WHAT TO DO: Transcribe exactly, and without pictures, the lines from the one that contains "Task: Click the pencil edit icon for tag type" through the last line of the material.

________

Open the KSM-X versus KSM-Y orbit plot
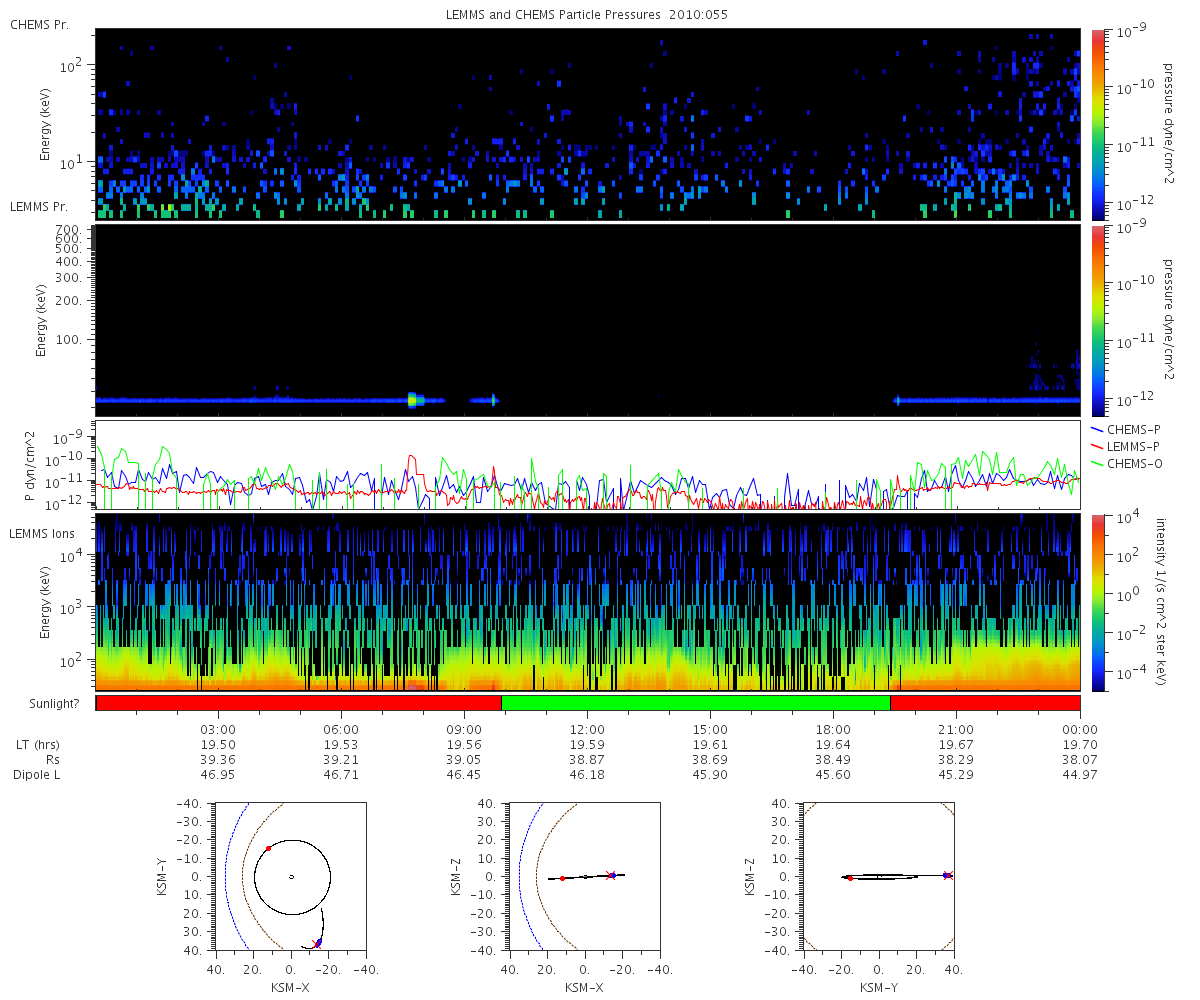This screenshot has height=1000, width=1200. [290, 876]
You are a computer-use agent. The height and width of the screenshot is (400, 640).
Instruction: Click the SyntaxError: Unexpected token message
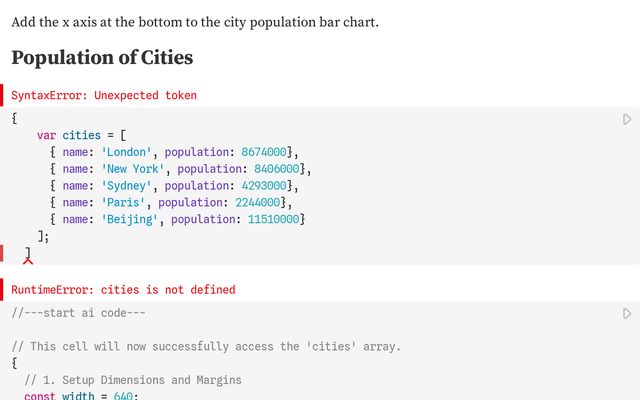point(104,96)

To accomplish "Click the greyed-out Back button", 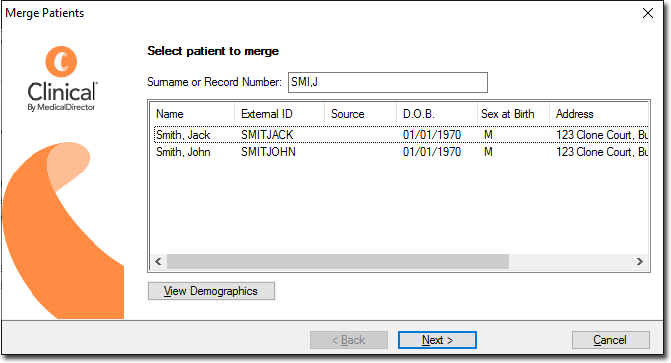I will click(349, 340).
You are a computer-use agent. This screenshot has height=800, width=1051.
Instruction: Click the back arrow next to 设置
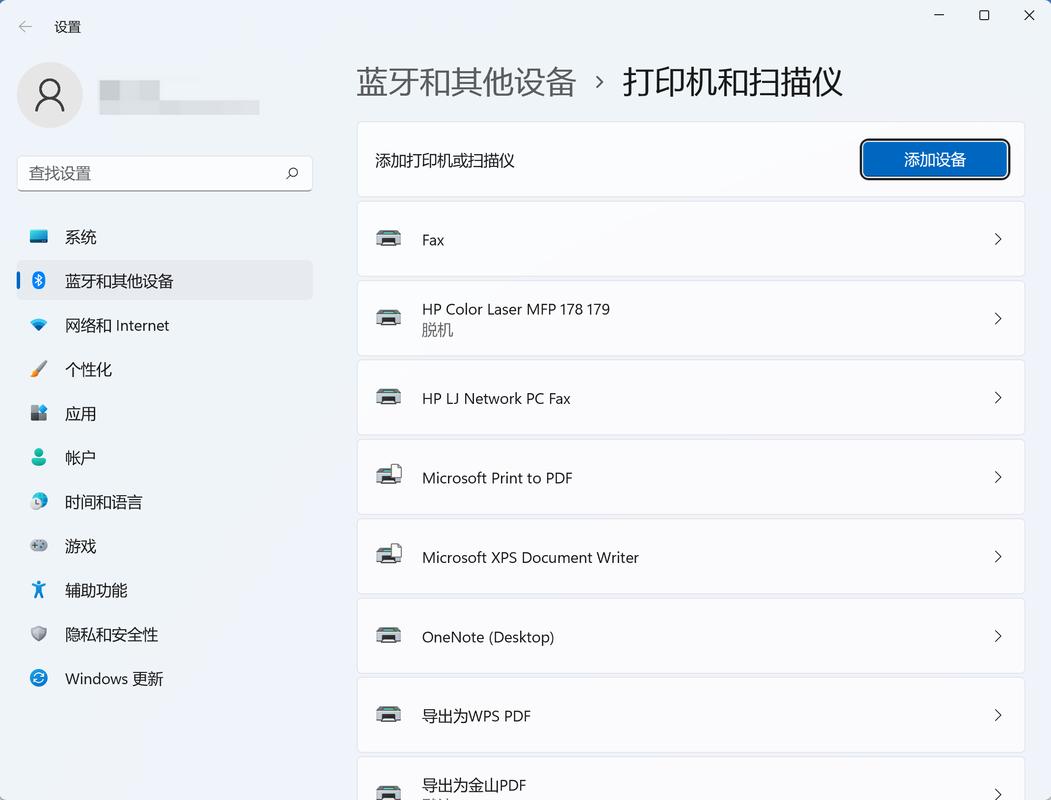click(x=24, y=26)
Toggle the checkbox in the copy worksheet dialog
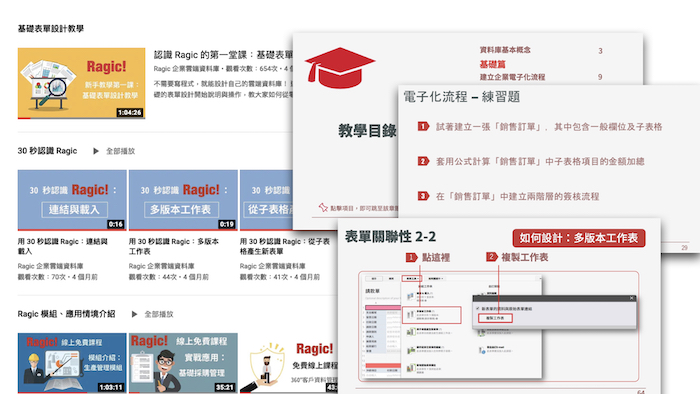This screenshot has width=700, height=394. tap(478, 308)
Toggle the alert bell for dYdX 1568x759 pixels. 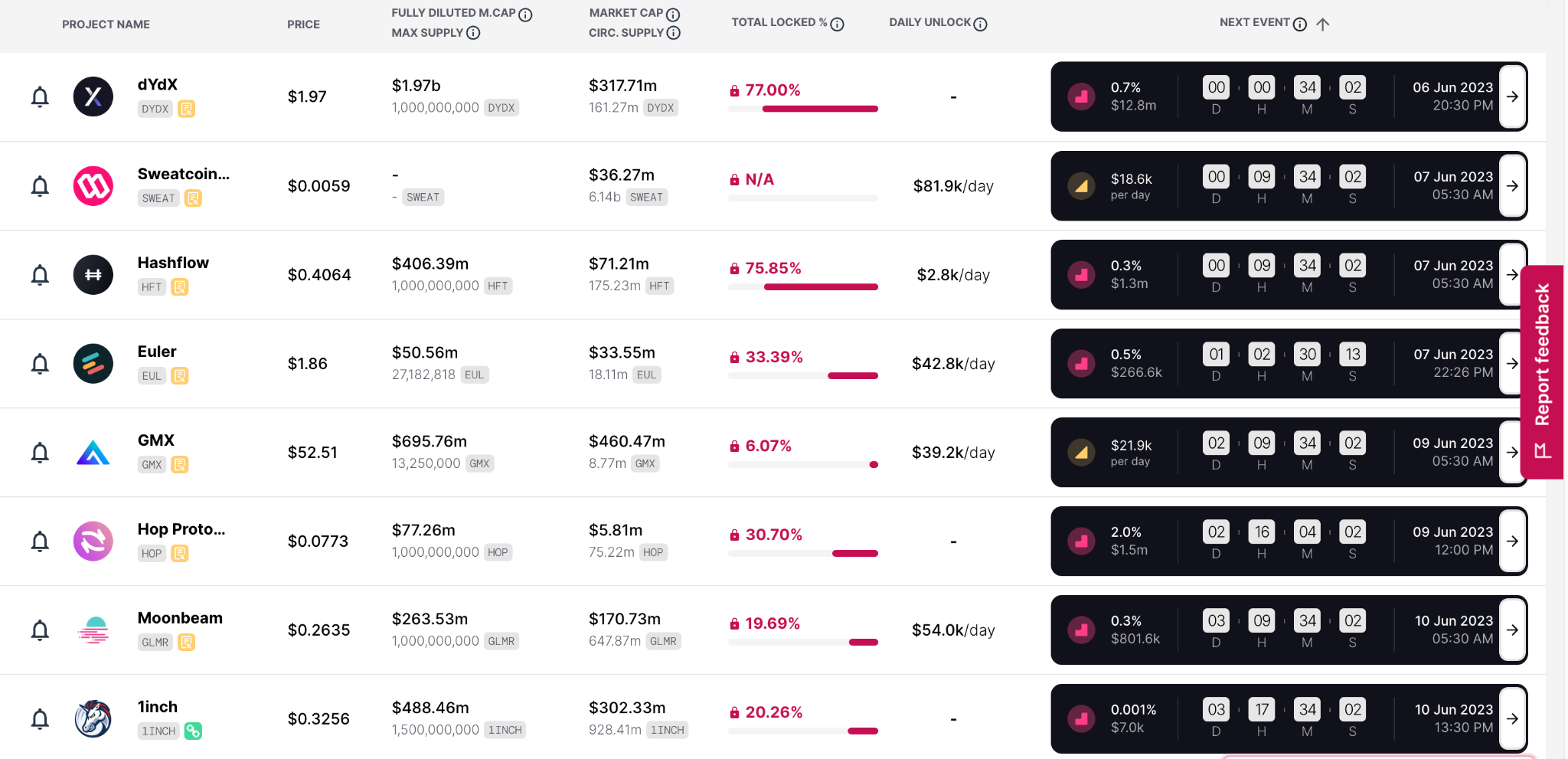pyautogui.click(x=40, y=97)
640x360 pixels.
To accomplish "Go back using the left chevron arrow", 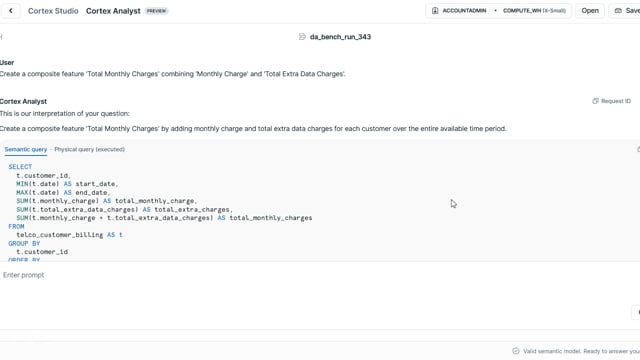I will tap(11, 11).
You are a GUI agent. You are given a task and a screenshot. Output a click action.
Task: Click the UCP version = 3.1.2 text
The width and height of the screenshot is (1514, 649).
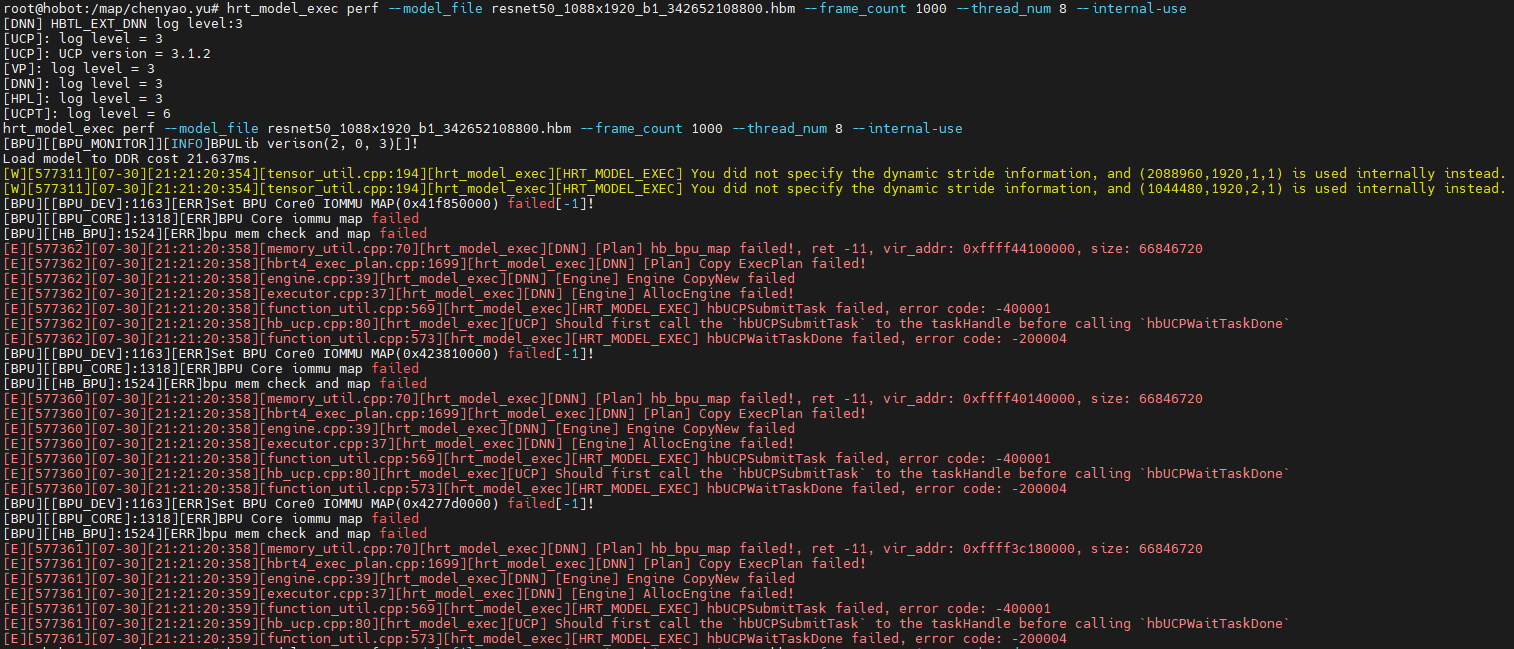pos(134,53)
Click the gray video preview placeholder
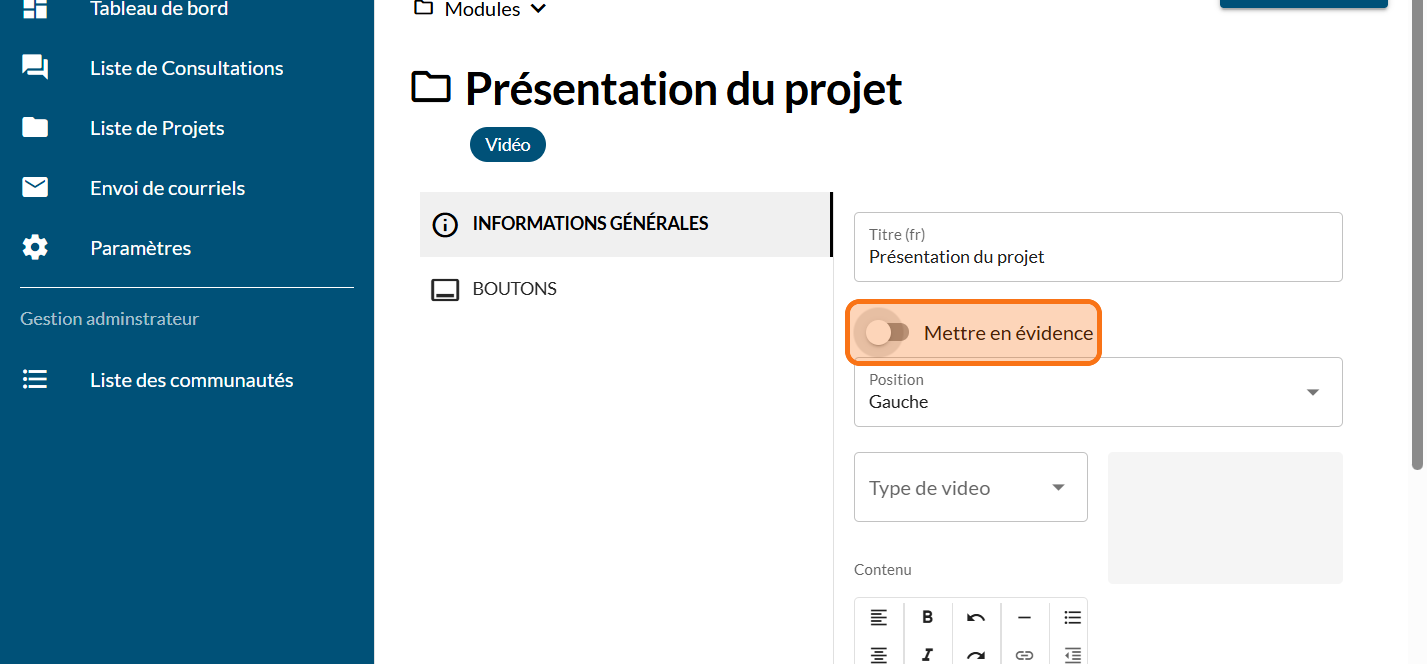 click(x=1224, y=517)
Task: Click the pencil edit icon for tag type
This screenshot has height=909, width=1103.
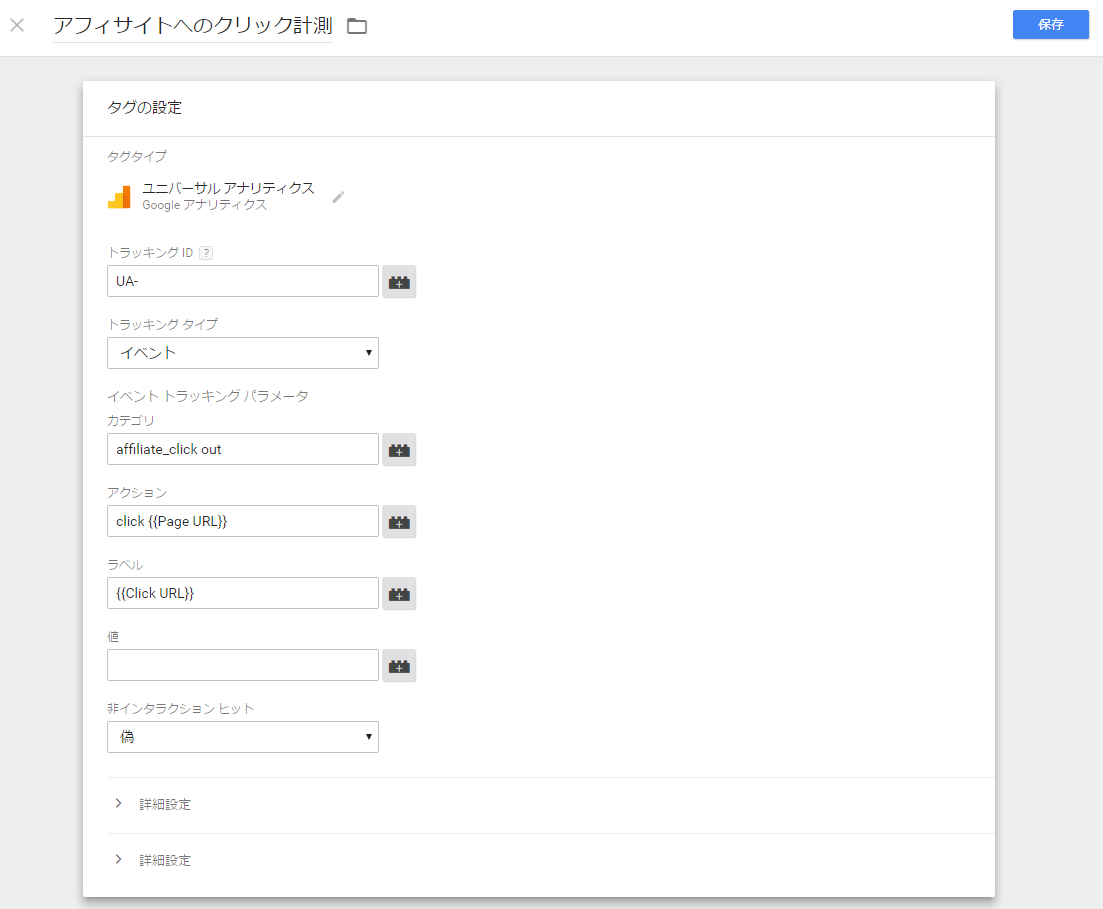Action: 338,197
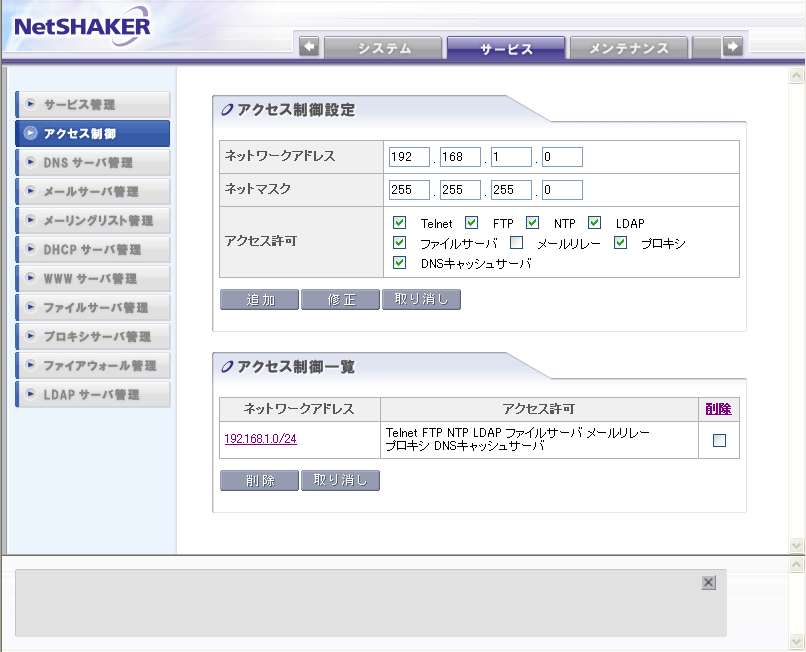Open the システム tab
Image resolution: width=806 pixels, height=652 pixels.
point(383,48)
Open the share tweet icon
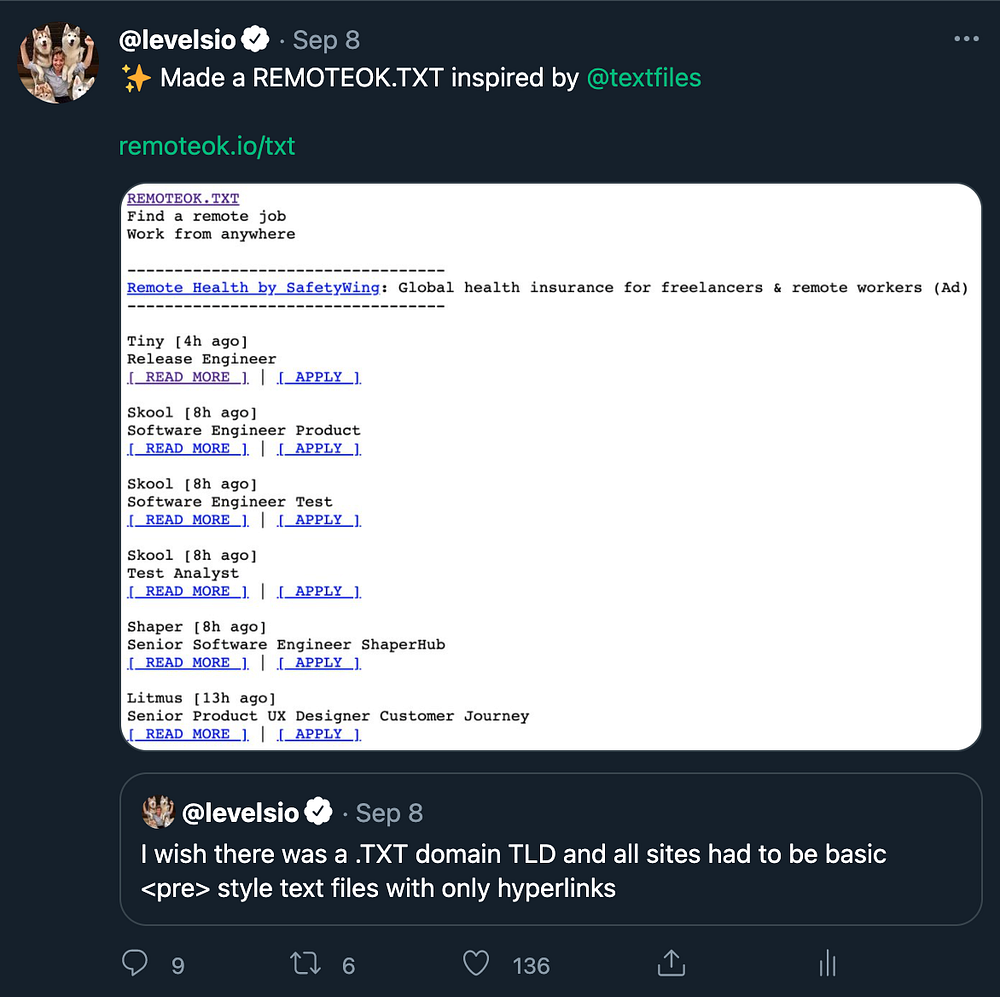1000x997 pixels. pyautogui.click(x=671, y=963)
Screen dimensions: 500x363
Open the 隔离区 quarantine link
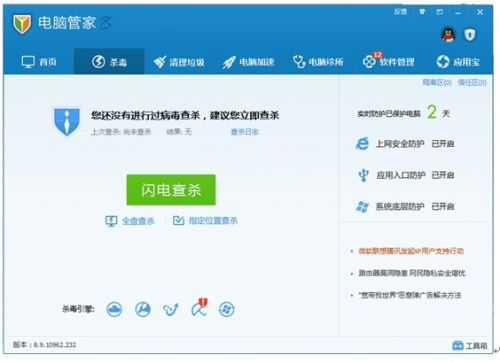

________

RESPONSE TO THIS EXERCISE:
Task: Click the pencil edit icon for tag type
This screenshot has height=909, width=1103.
Action: 338,197
Open the システム tab
Image resolution: width=806 pixels, height=652 pixels.
point(383,48)
Open the share tweet icon
1000x997 pixels. pyautogui.click(x=671, y=963)
Screen dimensions: 500x363
Open the 隔离区 quarantine link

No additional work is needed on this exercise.